Lee Hyunwook, Jaquish Abigail, Fernandes Sharlene, Zhao Barbara, Elitz Amber, Cook Kathleen, Trovillion Sarah, Bottasso-Arias Natalia, Han Simon J Y, Goodwin Samantha, Russell Nicholas X, Zacharias Amanda L, Brugmann Samantha A, Whitsett Jeffrey A, Sinner Debora, Sun Xin, Swarr Daniel T, Zacharias William J
Perinatal Institute, Cincinnati Children's Hospital Medical Center, Cincinnati, OH, USA.
Division of Pulmonary Biology, Cincinnati Children's Hospital Medical Center, Cincinnati, OH, USA.
bioRxiv. 2025 Jun 5:2025.06.02.657302. doi: 10.1101/2025.06.02.657302.
Development of the mammalian lung requires formation of a definitive lung bud from the foregut endoderm, branching morphogenesis, specification of a proximal to distal axis, and differentiation of extensive specialized airway and alveolar epithelial lineages. These steps require coordinated temporal and regional gene expression to define the lung epithelium in preparation for the first breath at birth. While the transcriptional and signaling regulators required for lung development are increasingly well known, the key epigenetic complexes that interact with lineage transcription factors for cell-specific control of gene expression remain to be defined. Here, we identify a key role for the canonical BAF complex, an ATP-dependent chromatin remodeling complex, during lung epithelial development. Loss of canonical BAF activity throughout the foregut endoderm leads to complete failure of lung formation, and selective deletion of a single key subunit, ARID1A, leads to failure of proximal-distal axis specification, with dilated airway-like structures lined by ectopic basal cells found throughout the distal lung, and failure of specification of alveolar type 1 (AT1) cells in the distal saccular epithelium. In place of AT1 cells, we identified a highly proliferative epithelial cell state defined by joint activation of YAP and WNT signaling and loss of BMP signaling response, leading to increased proliferation and failure of appropriate epithelial differentiation. These changes resulted in secondary failure of mesenchymal and endothelial specification, leading to broad loss of patterning of the distal lung further disrupting peripheral lung morphogenesis. Using embryonic lung organoids, we demonstrate that exogenous BMP4 signaling is sufficient to rescue AT1 and AT2 cell differentiation in ARID1A-null epithelium, while WNT and YAP signaling require functional BAF complex. Together, these data demonstrate a requirement for the BAF complex for lung formation, proximal-distal patterning, and cell fate acquisition, and reveal surprising differential specificity between signaling pathways during lung development.

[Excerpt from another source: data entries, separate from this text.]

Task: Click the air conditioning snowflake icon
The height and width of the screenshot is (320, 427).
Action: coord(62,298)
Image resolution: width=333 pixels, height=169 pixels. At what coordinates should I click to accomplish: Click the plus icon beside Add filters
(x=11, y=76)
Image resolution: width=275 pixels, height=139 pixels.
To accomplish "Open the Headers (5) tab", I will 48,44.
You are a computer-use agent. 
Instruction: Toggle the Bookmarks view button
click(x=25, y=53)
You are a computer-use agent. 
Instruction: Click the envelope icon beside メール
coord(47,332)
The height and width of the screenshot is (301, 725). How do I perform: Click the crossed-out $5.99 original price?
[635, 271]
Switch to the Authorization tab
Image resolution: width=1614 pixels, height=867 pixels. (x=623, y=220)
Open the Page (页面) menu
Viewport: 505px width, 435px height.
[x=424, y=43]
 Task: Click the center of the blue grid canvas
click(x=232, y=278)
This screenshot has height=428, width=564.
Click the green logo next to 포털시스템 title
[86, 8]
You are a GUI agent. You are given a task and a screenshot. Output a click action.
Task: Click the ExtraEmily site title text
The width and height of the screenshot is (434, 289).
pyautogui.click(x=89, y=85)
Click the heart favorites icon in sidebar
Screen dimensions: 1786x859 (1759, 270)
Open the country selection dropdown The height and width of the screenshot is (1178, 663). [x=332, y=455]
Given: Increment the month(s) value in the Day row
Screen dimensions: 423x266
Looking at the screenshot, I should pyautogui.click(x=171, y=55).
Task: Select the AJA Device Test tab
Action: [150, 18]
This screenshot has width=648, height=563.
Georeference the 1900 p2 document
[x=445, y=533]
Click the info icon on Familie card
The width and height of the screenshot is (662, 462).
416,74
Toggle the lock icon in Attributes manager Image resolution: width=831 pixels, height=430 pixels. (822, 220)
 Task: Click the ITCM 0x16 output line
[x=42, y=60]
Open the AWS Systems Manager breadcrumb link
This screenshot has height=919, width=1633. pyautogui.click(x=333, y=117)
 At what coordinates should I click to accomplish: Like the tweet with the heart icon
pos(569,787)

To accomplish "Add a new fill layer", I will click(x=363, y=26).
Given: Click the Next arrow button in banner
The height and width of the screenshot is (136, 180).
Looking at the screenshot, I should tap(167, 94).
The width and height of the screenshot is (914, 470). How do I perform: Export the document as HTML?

哺乳动物肺的发育需要从前肠内胚层形成确定的肺芽、分支形态发生、近端到远端轴的特化以及广泛的特化气道和肺泡上皮谱系的分化。这些步骤需要协调的时间和区域基因表达来定义肺上皮,为出生时的第一次呼吸做准备。虽然肺发育所需的转录和信号调节因子越来越为人所知,但与谱系转录因子相互作用以实现基因表达的细胞特异性控制的关键表观遗传复合物仍有待确定。在这里,我们确定了经典BAF复合物(一种ATP依赖性染色质重塑复合物)在肺上皮发育过程中的关键作用。前肠内胚层中经典BAF活性的丧失导致肺形成完全失败,而单个关键亚基ARID1A的选择性缺失导致近端到远端轴特化失败,远端肺中出现由异位基底细胞排列的扩张气道样结构,以及远端囊状上皮中1型肺泡(AT1)细胞特化失败。代替AT1细胞,我们确定了一种高度增殖的上皮细胞状态,其特征是YAP和WNT信号的联合激活以及BMP信号反应的丧失,导致增殖增加和适当的上皮分化失败。这些变化导致间充质和内皮特化的继发性失败,导致远端肺模式广泛丧失,进一步破坏外周肺形态发生。使用胚胎肺类器官,我们证明外源性BMP4信号足以挽救ARID1A缺失上皮中的AT1和AT2细胞分化,而WNT和YAP信号需要功能性BAF复合物。总之,这些数据证明了BAF复合物对肺形成、近端到远端模式形成和细胞命运获得的需求,并揭示了肺发育过程中信号通路之间令人惊讶的差异特异性。